▸ **Activity**
Within the data below, find the string "agent" and return each line where it occurs.

▸ **Dataset entries**
=====

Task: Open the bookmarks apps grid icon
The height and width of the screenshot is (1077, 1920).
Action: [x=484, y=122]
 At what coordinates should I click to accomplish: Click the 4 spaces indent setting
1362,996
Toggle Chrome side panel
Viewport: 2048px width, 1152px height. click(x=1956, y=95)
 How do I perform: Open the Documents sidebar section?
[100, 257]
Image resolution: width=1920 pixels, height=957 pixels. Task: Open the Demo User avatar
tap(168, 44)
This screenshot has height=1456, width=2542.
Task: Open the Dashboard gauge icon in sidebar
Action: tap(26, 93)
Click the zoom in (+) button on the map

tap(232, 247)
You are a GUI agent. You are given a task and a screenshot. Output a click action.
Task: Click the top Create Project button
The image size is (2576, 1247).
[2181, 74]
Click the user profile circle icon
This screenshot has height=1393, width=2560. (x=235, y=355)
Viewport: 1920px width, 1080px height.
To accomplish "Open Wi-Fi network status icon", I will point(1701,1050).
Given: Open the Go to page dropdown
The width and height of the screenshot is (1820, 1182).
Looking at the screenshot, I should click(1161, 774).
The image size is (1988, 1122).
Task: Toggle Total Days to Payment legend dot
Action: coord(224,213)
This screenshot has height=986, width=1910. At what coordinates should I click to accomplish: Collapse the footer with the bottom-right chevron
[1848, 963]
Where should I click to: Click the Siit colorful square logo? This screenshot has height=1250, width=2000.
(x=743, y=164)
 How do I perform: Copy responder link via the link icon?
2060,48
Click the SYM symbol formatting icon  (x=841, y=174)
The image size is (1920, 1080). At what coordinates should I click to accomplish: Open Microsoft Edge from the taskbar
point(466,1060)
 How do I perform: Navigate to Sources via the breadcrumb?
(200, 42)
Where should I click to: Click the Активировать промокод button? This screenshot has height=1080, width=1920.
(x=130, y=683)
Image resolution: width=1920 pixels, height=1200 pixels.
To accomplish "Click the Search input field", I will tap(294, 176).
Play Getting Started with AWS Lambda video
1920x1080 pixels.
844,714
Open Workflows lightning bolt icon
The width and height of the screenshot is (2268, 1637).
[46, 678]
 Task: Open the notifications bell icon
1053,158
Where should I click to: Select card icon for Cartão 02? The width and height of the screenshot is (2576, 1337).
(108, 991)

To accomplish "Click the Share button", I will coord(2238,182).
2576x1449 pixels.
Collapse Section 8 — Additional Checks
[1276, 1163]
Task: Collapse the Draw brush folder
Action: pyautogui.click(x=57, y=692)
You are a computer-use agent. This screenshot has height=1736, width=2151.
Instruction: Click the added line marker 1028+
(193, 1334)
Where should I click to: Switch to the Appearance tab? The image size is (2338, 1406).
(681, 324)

=====

▸ **Written response**
You are a GUI agent. You are given a task and a screenshot. Output a click action.
You are a computer-use agent. This screenshot has height=1736, width=2151.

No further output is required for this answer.